Cette étude souligne l’importance de soutenir les travailleuses et travailleurs de la santé non seulement en tant qu’individus, mais aussi en tant que piliers du système de santé. Les résultats appellent à une action concertée pour aborder les défis identifiés, impliquant des améliorations dans les conditions de travail, des initiatives de soutien psychologique, et des politiques de santé publique adaptées particulières en contexte de pandémie. Répondre aux besoins des travailleuses et travailleurs de la santé, c’est non seulement améliorer leur bien-être, mais aussi renforcer la résilience du système de santé face aux crises futures et améliorer la qualité des soins prodigués aux patientes et patients. Dans une démarche de structuration d’évaluation du bien être auto-rapporté des travailleurs de la santé et basé sur la présente étude, voici quelques suggestions.
La démarche
Dans ce projet, le cadre conceptuel développé par Brigham et al., (2018) et adopté par le National Academy of Medicine (NAM) a été utilisé. Il porte sur les facteurs affectant le bien-être des travailleurs de la santé représentant une diversité de milieux de soins et de types de travailleurs de la santé.
Ce cadre conceptuel propose deux catégories de facteurs qui affectent le bien-être des ressources humaines : les facteurs externes et les facteurs individuels.
Ce cadre conceptuel est conçu pour englober de manière exhaustive les facteurs qui influencent le bien-être des travailleurs de la santé, avec, pour objectif principal, de soutenir développement d’interventions et des politiques pour réduire les risques de surmenage professionnel et améliorer la qualité de vie pour les travailleurs de la santé.

Figure 1: Cadre conceptuel sur les facteurs affectant le bien-être et la résilience des cliniciens (Brigham et al., 2018)
Basé sur les données de l’Enquête sur les expériences des travailleuses et travailleurs de la santé pendant la pandémie (EETSP) de Statistique Canada, dans cette étude, le concept de « Bien-être » est mesuré à travers trois variables dépendantes : la santé mentale autodéclarée, la dépression et l’anxiété. La base de données utilisée pour réaliser l’étude ne comportait pas de variable permettant de mesurer directement le bien-être des travailleurs de la santé.
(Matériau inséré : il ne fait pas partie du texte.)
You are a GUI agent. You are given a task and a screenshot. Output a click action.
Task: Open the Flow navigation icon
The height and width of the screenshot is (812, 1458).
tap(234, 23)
Le choix de ces trois variables pour évaluer ce concept provient des études antérieures qui ont analysé le bien-être des travailleurs de la santé en utilisant ces mêmes indicateurs (Chen et al., 2020; Suryavanshi et al., 2020).
La santé mentale autodéclarée : Dans la base de données de l’étude, l’état de santé mentale général est une variable autodéclarée sur une échelle à 5 niveaux (excellente, très bonne, bonne, passable, mauvaise).
La dépression : Le seuil de dépression a été calculé à partir des données collectées avec l’échelle de dépression – PHQ-2. L’échelle de dépression PHQ-2 (Patient Health Questionnaire-2) est un outil de dépistage très bref et simple, utilisé pour évaluer la présence de symptômes dépressifs. Il comprend deux questions concernant l’humeur et l’anhédonie qui évaluent la fréquence des symptômes dépressifs de base. Une cote de 3 ou plus est le seuil standard pour un résultat positif, c’est-à-dire si le score est de 3 ou plus, un trouble dépressif majeur est probable. Il a une bonne sensibilité et spécificité pour identifier la dépression majeure (Löwe et al., 2005).
L’anxiété : Le seuil d’anxiété a été calculé à partir des marques obtenues des travailleuses et travailleurs de la santé à partir du score de trouble d’anxiété généralisée – GAD-2. Le Generalized Anxiety Disorder-2 (GAD-2) est un outil utilisé pour identifier les symptômes potentiels d’anxiété généralisée dans les enquêtes populationnelles. Il est composé de deux questions, une sur la fréquence de la nervosité ou de l’anxiété et l’autre sur la fréquence de l’incapacité de contrôler son inquiétude (worry). Un seuil de la cote est déterminé pour dépister les troubles d’anxiété. Cependant, un score de 3 points est le seuil privilégié pour identifier les cas possibles et dans lequel une évaluation diagnostique plus approfondie du trouble anxieux généralisé est justifiée. En utilisant un seuil de 3, le GAD-2 a une sensibilité de 86 % et une spécificité de 83 % pour le diagnostic du trouble d’anxiété généralisée (Kroenke et al., 2007).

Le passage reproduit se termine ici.